- **What you have to do**
Restate the following entries exactly. Keep the pictures out.

- **Source records**
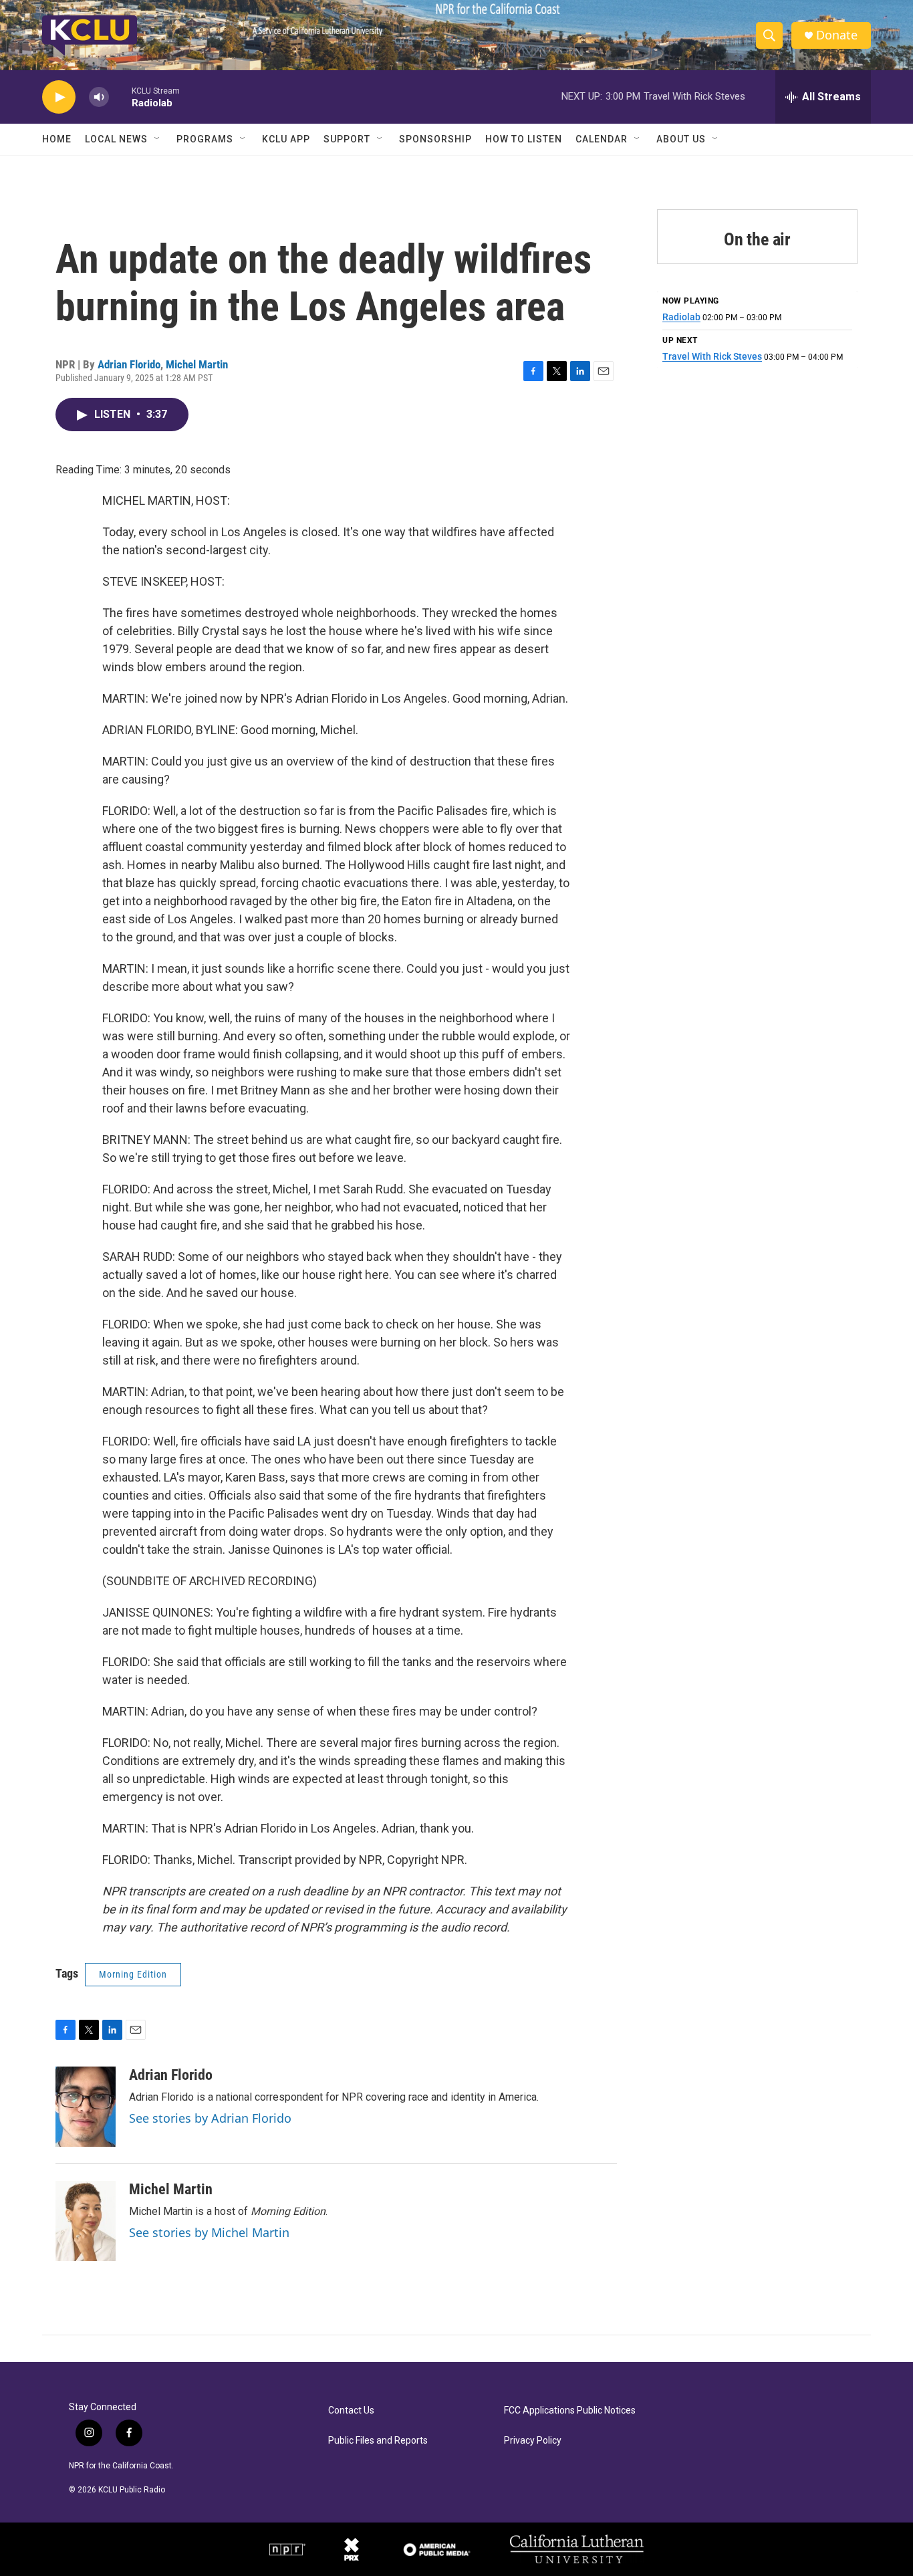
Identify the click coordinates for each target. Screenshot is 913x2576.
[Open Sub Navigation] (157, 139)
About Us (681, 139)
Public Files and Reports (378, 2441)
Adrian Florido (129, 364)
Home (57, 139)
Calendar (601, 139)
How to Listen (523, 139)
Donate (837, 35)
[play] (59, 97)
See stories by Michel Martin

- **Written response**
Identify the click coordinates for each target. Screenshot is 913x2576.
[Open Sub Navigation] (157, 139)
About Us (681, 139)
Public Files and Reports (378, 2441)
Adrian Florido (129, 364)
Home (57, 139)
Calendar (601, 139)
How to Listen (523, 139)
Donate (837, 35)
[play] (59, 97)
See stories by Michel Martin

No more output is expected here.